Xbox risolve il bug alla base del grave blackout di luglio

Microsoft ha confermato di aver risolto il problema che, durante la grave interruzione del servizio Xbox di luglio, aveva impedito agli utenti di accedere anche ai giochi su disco.

L’attuale logo di Xbox

Xbox ha individuato e risolto il bug che aveva aggravato la grave interruzione del servizio verificatasi a luglio. A fornire un nuovo aggiornamento è stato Scott Van Vliet, responsabile tecnico di Xbox, che aveva già spiegato nelle scorse settimane le cause iniziali del blackout. Secondo quanto emerso dall’indagine, il problema era partito da un servizio esterno utilizzato da Xbox per gestire i contenuti acquistati tramite Game Pass, la condivisione della console domestica e altri scenari legati al PC. A complicare ulteriormente la situazione, però, era intervenuto un secondo bug presente direttamente nei sistemi Xbox.

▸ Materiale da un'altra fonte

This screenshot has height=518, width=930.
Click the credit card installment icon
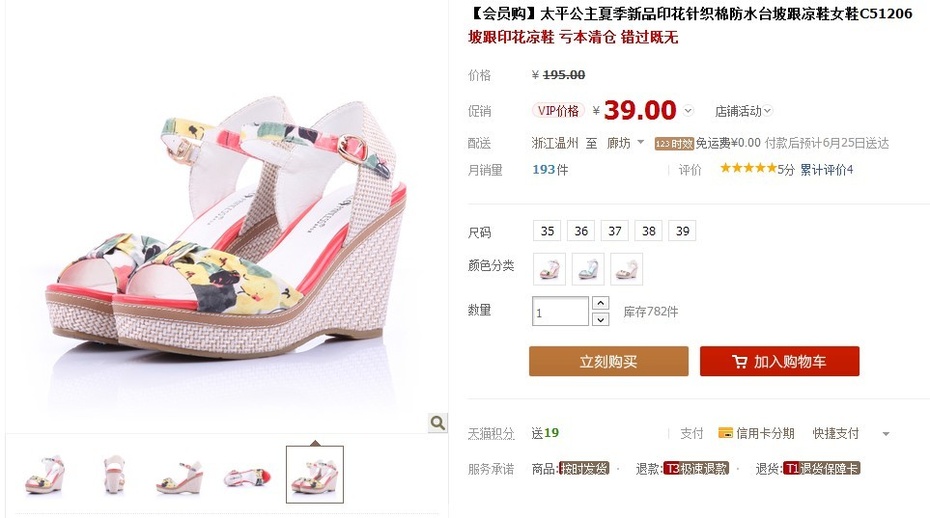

Quest’ultimo problema aveva coinvolto i controlli delle licenze, con una conseguenza particolarmente significativa: durante il blackout non era possibile avviare correttamente nemmeno alcuni giochi utilizzando i dischi fisici. Van Vliet ha ora confermato che il bug è stato corretto. Un aggiornamento del client è già stato distribuito e diventerà obbligatorio per tutti gli utenti a partire dal 17 agosto. Microsoft ha inoltre deciso di assumere direttamente la gestione del servizio di licenza coinvolto nell’incidente. Parallelamente, i team Xbox stanno lavorando per rafforzare l’affidabilità dei servizi e dell’infrastruttura.

L’ecosistema Xbox, sempre più stabile

Microsoft ha spiegato di aver avviato una revisione approfondita dei propri sistemi da parte dei team di ingegneria e operazioni, con l’obiettivo di individuare ulteriori punti deboli e migliorare la stabilità dell’ecosistema Xbox. Van Vliet ha inoltre anticipato che Microsoft condividerà nuovi aggiornamenti nelle prossime settimane e nei prossimi mesi, mentre continueranno gli interventi sull’infrastruttura e verranno introdotte nuove funzionalità. L’incidente di luglio aveva assunto particolare rilevanza anche per un altro motivo: si era verificato a pochi giorni di distanza da un’interruzione del PlayStation Network. I due episodi hanno riportato l’attenzione sulla crescente dipendenza dei videogiochi moderni dai servizi online e dai sistemi di autenticazione.

Il fatto che durante il blackout Xbox siano stati coinvolti anche i giochi distribuiti fisicamente evidenzia inoltre un problema sempre più rilevante per il settore: anche quando il gioco è disponibile su disco, alcune componenti necessarie per verificarne la licenza possono dipendere dai server. Con la progressiva crescita del mercato digitale, la resilienza delle infrastrutture online diventa quindi sempre più importante per garantire l’accesso ai giochi nel tempo.